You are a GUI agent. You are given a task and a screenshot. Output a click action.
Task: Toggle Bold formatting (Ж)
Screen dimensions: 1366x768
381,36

++++

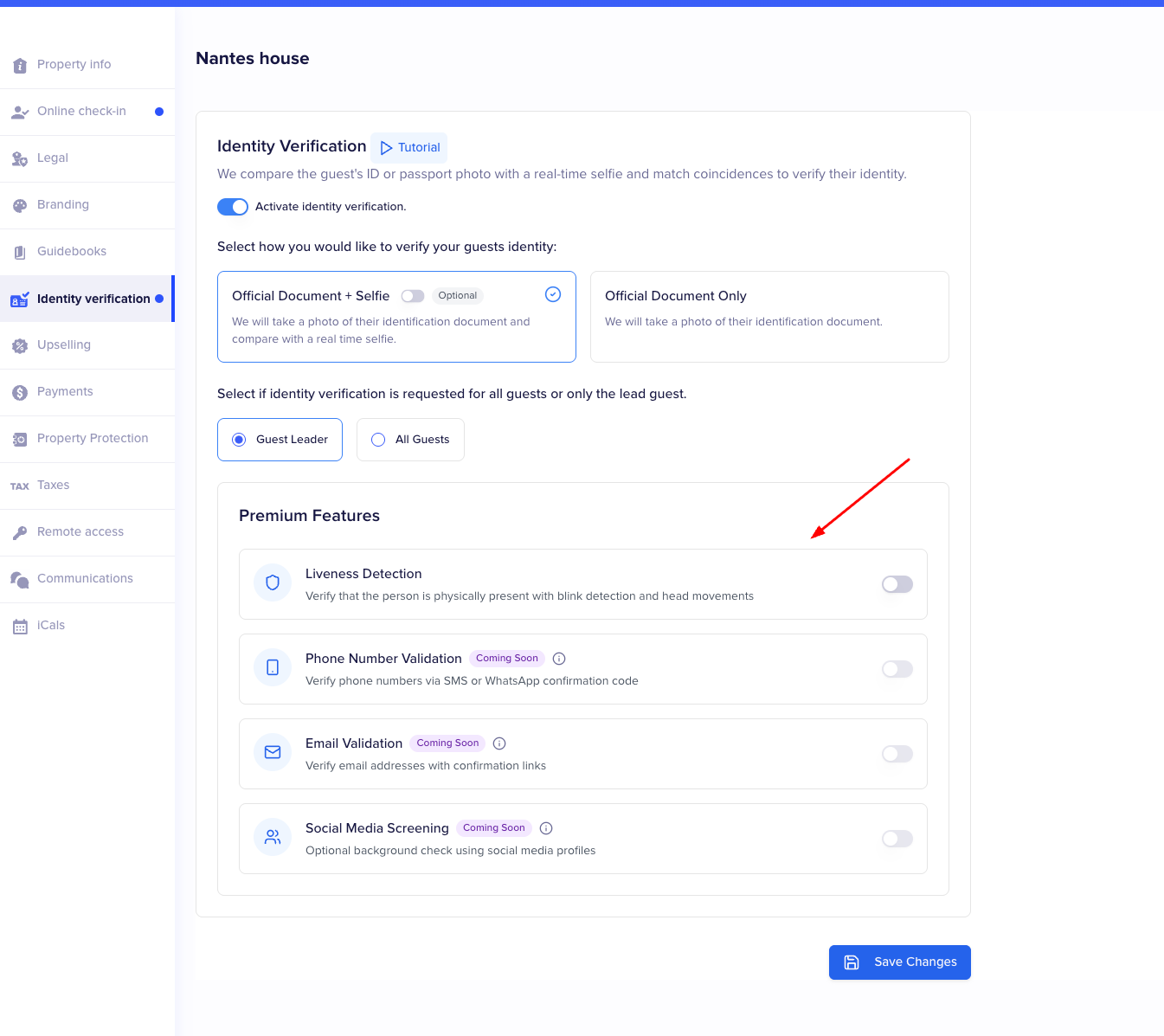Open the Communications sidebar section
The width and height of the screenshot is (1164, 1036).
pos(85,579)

++++

Put everything in the data from the line containing "Open the Communications sidebar section" down to the line containing "pos(85,579)" into a Markdown table with the columns Row and Line, one numbered row per line, with blank lines skipped and pictures omitted.

| Row | Line |
|---|---|
| 1 | Open the Communications sidebar section |
| 2 | The width and height of the screenshot is (1164, 1036). |
| 3 | pos(85,579) |